Brain cancer surgery is the most common treatment for brain tumors. Surgery to open the skull is called a craniotomy, and this type of surgery is performed under general anesthesia. Before brain cancer surgery begins, the scalp will need to be shaved. The surgeon will then make an incision in the scalp and use a special type of saw to remove a piece of bone from the skull. After removing part or all of the tumor, the surgeon will cover the opening in the skull with that piece of bone or with a piece of metal or fabric. The surgeon will then close the incision in the scalp.
 
In some cases, brain cancer surgery is not possible. If the tumor is in the brain stem, for example, the surgeon may not be able to remove the tumor without damaging normal brain tissue. Patients who cannot have brain cancer surgery may receive radiation or other brain cancer treatment.
 

Brain Cancer Surgery: Recovery and Possible Side Effects

Possible side effects after brain cancer surgery include:
 
  • A headache and feeling uncomfortable for the first few days after surgery. However, medicine can usually control the pain. Patients should feel free to discuss options for pain relief with their doctor or nurse.
     
  • Feeling tired or weak. The length of time it takes to recover from an operation varies for each patient.
     
  • Cerebrospinal fluid or blood may build up in the brain. This swelling is called edema. The patient may receive steroids to help relieve swelling, and a second brain cancer surgery may be needed to drain the fluid.
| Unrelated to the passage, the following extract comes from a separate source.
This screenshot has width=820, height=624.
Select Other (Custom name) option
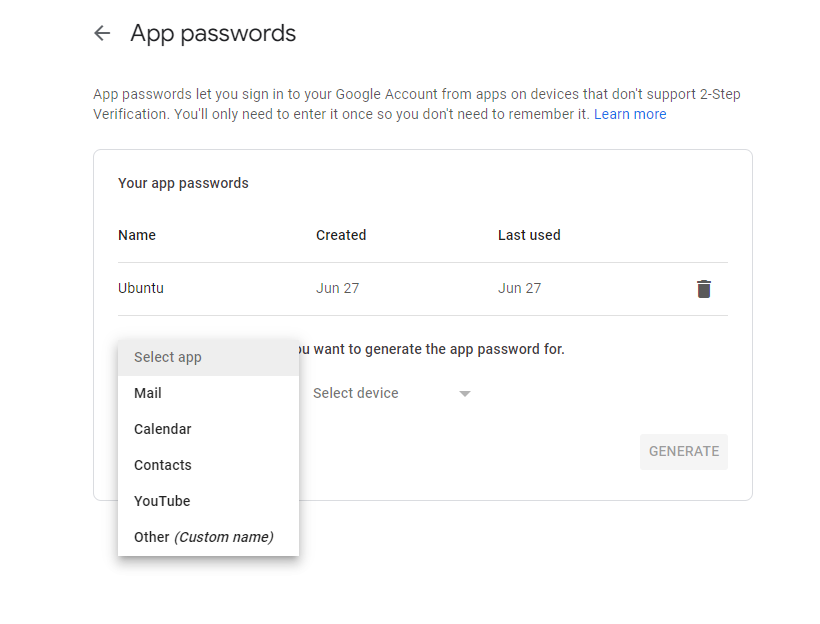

In order to drain the fluid, the surgeon may place a long, thin tube (shunt) in a ventricle of the brain that will be threaded under the skin to another part of the body (usually the abdomen). Excess fluid is then carried from the brain and drained away. In some cases, the fluid is drained into the heart instead.
     
  • Infection. If an infection occurs, the healthcare team will need to give the patient an antibiotic.
     
Brain cancer surgery may damage normal tissue, which can be a serious problem. Patients may have problems thinking, seeing, or speaking, and they may also have personality changes or seizures. Most of these problems lessen or disappear with time. However, damage to the brain can be permanent. Patients who have damage to their normal tissue may need physical therapy, speech therapy, or occupational therapy.